■ **Requirement**:
Rewrite the items below with "Purchase Invoice" replaced by "Sales Invoice" and everything else left unchanged.
-------------------------
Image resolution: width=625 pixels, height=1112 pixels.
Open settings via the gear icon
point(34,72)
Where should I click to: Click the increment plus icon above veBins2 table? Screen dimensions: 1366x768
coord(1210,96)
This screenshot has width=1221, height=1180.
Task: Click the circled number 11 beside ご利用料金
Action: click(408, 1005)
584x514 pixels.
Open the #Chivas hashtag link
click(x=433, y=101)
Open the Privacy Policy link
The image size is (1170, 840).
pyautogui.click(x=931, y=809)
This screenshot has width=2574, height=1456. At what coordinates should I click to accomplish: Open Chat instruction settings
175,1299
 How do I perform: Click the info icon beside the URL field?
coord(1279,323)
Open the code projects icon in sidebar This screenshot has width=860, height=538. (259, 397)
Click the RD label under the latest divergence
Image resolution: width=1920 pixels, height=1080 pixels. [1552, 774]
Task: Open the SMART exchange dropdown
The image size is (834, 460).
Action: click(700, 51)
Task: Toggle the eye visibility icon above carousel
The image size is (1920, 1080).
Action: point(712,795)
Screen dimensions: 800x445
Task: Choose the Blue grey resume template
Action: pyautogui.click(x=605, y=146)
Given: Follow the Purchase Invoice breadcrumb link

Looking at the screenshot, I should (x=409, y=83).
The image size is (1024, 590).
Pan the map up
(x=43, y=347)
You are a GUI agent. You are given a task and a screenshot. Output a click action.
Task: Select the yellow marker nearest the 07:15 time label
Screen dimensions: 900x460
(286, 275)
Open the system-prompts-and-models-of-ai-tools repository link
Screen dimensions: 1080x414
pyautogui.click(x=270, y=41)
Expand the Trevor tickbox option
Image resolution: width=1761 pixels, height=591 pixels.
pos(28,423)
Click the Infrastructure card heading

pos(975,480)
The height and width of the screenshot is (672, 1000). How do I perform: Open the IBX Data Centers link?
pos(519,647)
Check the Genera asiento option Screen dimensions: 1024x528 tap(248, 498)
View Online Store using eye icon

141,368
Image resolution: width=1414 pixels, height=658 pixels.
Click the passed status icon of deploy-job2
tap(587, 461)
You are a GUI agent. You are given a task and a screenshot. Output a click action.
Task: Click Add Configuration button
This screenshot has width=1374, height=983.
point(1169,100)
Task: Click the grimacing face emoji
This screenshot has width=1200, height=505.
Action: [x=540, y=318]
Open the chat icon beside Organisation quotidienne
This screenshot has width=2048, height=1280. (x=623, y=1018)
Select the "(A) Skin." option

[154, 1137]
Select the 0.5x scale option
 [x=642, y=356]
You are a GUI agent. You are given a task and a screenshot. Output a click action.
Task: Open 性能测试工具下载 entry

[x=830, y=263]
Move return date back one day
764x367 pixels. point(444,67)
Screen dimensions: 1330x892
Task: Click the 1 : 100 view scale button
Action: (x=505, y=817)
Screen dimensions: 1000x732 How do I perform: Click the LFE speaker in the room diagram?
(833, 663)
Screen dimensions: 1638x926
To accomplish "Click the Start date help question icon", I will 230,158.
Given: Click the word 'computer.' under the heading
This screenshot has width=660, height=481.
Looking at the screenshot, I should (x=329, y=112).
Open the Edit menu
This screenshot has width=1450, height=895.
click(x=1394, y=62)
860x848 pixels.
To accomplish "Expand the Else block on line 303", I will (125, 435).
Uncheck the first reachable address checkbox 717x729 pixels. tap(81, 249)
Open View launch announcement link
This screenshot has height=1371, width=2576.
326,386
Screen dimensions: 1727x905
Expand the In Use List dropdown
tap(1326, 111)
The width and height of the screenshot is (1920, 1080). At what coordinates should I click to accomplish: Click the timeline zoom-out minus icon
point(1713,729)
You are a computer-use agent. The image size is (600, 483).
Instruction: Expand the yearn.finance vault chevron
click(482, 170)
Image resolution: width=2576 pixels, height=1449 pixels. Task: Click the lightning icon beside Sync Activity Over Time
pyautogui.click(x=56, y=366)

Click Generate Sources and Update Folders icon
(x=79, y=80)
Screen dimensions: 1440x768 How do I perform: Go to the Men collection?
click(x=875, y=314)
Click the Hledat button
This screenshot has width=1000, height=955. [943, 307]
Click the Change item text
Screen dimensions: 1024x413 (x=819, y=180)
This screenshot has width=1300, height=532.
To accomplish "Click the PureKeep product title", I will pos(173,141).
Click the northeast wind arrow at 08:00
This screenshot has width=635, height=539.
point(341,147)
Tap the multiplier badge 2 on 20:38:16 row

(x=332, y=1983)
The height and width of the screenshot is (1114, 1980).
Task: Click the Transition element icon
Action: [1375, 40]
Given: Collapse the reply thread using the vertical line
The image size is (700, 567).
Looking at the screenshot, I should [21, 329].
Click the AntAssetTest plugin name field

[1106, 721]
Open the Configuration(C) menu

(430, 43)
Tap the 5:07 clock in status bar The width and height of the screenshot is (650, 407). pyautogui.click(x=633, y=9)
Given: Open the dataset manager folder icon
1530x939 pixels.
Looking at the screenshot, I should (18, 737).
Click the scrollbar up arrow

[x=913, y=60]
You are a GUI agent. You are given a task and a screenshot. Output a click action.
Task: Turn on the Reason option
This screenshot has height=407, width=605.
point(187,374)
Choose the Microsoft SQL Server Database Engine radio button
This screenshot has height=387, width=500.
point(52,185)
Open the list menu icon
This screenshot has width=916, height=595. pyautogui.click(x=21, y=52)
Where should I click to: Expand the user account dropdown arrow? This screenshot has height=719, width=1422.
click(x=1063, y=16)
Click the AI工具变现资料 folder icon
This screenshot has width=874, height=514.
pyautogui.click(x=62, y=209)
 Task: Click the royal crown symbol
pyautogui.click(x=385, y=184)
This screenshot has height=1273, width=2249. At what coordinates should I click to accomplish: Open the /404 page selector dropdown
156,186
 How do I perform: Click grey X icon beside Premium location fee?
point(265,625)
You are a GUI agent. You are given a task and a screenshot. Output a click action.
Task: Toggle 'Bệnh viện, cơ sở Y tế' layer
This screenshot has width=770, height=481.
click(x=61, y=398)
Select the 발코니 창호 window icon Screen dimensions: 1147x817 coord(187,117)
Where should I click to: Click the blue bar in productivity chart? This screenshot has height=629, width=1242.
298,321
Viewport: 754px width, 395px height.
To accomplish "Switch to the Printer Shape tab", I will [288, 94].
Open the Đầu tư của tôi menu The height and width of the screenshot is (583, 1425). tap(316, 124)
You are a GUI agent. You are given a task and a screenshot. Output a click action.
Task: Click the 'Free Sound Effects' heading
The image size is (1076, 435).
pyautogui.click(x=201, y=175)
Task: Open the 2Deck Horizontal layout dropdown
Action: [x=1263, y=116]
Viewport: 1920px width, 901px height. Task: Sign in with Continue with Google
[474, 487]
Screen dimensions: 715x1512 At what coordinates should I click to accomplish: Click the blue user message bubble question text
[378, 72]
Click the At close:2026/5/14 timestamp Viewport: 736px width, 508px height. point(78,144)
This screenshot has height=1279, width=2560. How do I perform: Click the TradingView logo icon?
-------------------------
■ **The output**:
Image resolution: width=625 pixels, height=1112 pixels.
Open settings via the gear icon
point(34,72)
Where should I click to: Click the increment plus icon above veBins2 table? Screen dimensions: 1366x768
coord(1210,96)
This screenshot has width=1221, height=1180.
Task: Click the circled number 11 beside ご利用料金
Action: click(408, 1005)
584x514 pixels.
Open the #Chivas hashtag link
click(x=433, y=101)
Open the Privacy Policy link
The image size is (1170, 840).
pyautogui.click(x=931, y=809)
This screenshot has width=2574, height=1456. At what coordinates should I click to accomplish: Open Chat instruction settings
175,1299
 How do I perform: Click the info icon beside the URL field?
coord(1279,323)
Open the code projects icon in sidebar This screenshot has width=860, height=538. (259, 397)
Click the RD label under the latest divergence
Image resolution: width=1920 pixels, height=1080 pixels. [1552, 774]
Task: Open the SMART exchange dropdown
The image size is (834, 460).
Action: click(700, 51)
Task: Toggle the eye visibility icon above carousel
The image size is (1920, 1080).
Action: point(712,795)
Screen dimensions: 800x445
Task: Choose the Blue grey resume template
Action: pyautogui.click(x=605, y=146)
Given: Follow the Sales Invoice breadcrumb link

Looking at the screenshot, I should (x=409, y=83).
The image size is (1024, 590).
Pan the map up
(x=43, y=347)
You are a GUI agent. You are given a task and a screenshot. Output a click action.
Task: Select the yellow marker nearest the 07:15 time label
Screen dimensions: 900x460
(286, 275)
Open the system-prompts-and-models-of-ai-tools repository link
Screen dimensions: 1080x414
pyautogui.click(x=270, y=41)
Expand the Trevor tickbox option
Image resolution: width=1761 pixels, height=591 pixels.
pos(28,423)
Click the Infrastructure card heading

pos(975,480)
The height and width of the screenshot is (672, 1000). How do I perform: Open the IBX Data Centers link?
pos(519,647)
Check the Genera asiento option Screen dimensions: 1024x528 tap(248, 498)
View Online Store using eye icon

141,368
Image resolution: width=1414 pixels, height=658 pixels.
Click the passed status icon of deploy-job2
tap(587, 461)
You are a GUI agent. You are given a task and a screenshot. Output a click action.
Task: Click Add Configuration button
This screenshot has width=1374, height=983.
point(1169,100)
Task: Click the grimacing face emoji
This screenshot has width=1200, height=505.
Action: [x=540, y=318]
Open the chat icon beside Organisation quotidienne
This screenshot has width=2048, height=1280. (x=623, y=1018)
Select the "(A) Skin." option

[154, 1137]
Select the 0.5x scale option
 [x=642, y=356]
You are a GUI agent. You are given a task and a screenshot. Output a click action.
Task: Open 性能测试工具下载 entry

[x=830, y=263]
Move return date back one day
764x367 pixels. point(444,67)
Screen dimensions: 1330x892
Task: Click the 1 : 100 view scale button
Action: (x=505, y=817)
Screen dimensions: 1000x732 How do I perform: Click the LFE speaker in the room diagram?
(833, 663)
Screen dimensions: 1638x926
To accomplish "Click the Start date help question icon", I will 230,158.
Given: Click the word 'computer.' under the heading
This screenshot has width=660, height=481.
Looking at the screenshot, I should (x=329, y=112).
Open the Edit menu
This screenshot has width=1450, height=895.
click(x=1394, y=62)
860x848 pixels.
To accomplish "Expand the Else block on line 303", I will (125, 435).
Uncheck the first reachable address checkbox 717x729 pixels. tap(81, 249)
Open View launch announcement link
This screenshot has height=1371, width=2576.
326,386
Screen dimensions: 1727x905
Expand the In Use List dropdown
tap(1326, 111)
The width and height of the screenshot is (1920, 1080). At what coordinates should I click to accomplish: Click the timeline zoom-out minus icon
point(1713,729)
You are a computer-use agent. The image size is (600, 483).
Instruction: Expand the yearn.finance vault chevron
click(482, 170)
Image resolution: width=2576 pixels, height=1449 pixels. Task: Click the lightning icon beside Sync Activity Over Time
pyautogui.click(x=56, y=366)

Click Generate Sources and Update Folders icon
(x=79, y=80)
Screen dimensions: 1440x768 How do I perform: Go to the Men collection?
click(x=875, y=314)
Click the Hledat button
This screenshot has width=1000, height=955. [943, 307]
Click the Change item text
Screen dimensions: 1024x413 (x=819, y=180)
This screenshot has width=1300, height=532.
To accomplish "Click the PureKeep product title", I will pos(173,141).
Click the northeast wind arrow at 08:00
This screenshot has width=635, height=539.
point(341,147)
Tap the multiplier badge 2 on 20:38:16 row

(x=332, y=1983)
The height and width of the screenshot is (1114, 1980).
Task: Click the Transition element icon
Action: [1375, 40]
Given: Collapse the reply thread using the vertical line
The image size is (700, 567).
Looking at the screenshot, I should [21, 329].
Click the AntAssetTest plugin name field

[1106, 721]
Open the Configuration(C) menu

(430, 43)
Tap the 5:07 clock in status bar The width and height of the screenshot is (650, 407). pyautogui.click(x=633, y=9)
Given: Open the dataset manager folder icon
1530x939 pixels.
Looking at the screenshot, I should (18, 737).
Click the scrollbar up arrow

[x=913, y=60]
You are a GUI agent. You are given a task and a screenshot. Output a click action.
Task: Turn on the Reason option
This screenshot has height=407, width=605.
point(187,374)
Choose the Microsoft SQL Server Database Engine radio button
This screenshot has height=387, width=500.
point(52,185)
Open the list menu icon
This screenshot has width=916, height=595. pyautogui.click(x=21, y=52)
Where should I click to: Expand the user account dropdown arrow? This screenshot has height=719, width=1422.
click(x=1063, y=16)
Click the AI工具变现资料 folder icon
This screenshot has width=874, height=514.
pyautogui.click(x=62, y=209)
 Task: Click the royal crown symbol
pyautogui.click(x=385, y=184)
This screenshot has height=1273, width=2249. At what coordinates should I click to accomplish: Open the /404 page selector dropdown
156,186
 How do I perform: Click grey X icon beside Premium location fee?
point(265,625)
You are a GUI agent. You are given a task and a screenshot. Output a click action.
Task: Toggle 'Bệnh viện, cơ sở Y tế' layer
This screenshot has width=770, height=481.
click(x=61, y=398)
Select the 발코니 창호 window icon Screen dimensions: 1147x817 coord(187,117)
Where should I click to: Click the blue bar in productivity chart? This screenshot has height=629, width=1242.
298,321
Viewport: 754px width, 395px height.
To accomplish "Switch to the Printer Shape tab", I will [288, 94].
Open the Đầu tư của tôi menu The height and width of the screenshot is (583, 1425). tap(316, 124)
You are a GUI agent. You are given a task and a screenshot. Output a click action.
Task: Click the 'Free Sound Effects' heading
The image size is (1076, 435).
pyautogui.click(x=201, y=175)
Task: Open the 2Deck Horizontal layout dropdown
Action: [x=1263, y=116]
Viewport: 1920px width, 901px height. Task: Sign in with Continue with Google
[474, 487]
Screen dimensions: 715x1512 At what coordinates should I click to accomplish: Click the blue user message bubble question text
[378, 72]
Click the At close:2026/5/14 timestamp Viewport: 736px width, 508px height. point(78,144)
This screenshot has height=1279, width=2560. How do I perform: Click the TradingView logo icon?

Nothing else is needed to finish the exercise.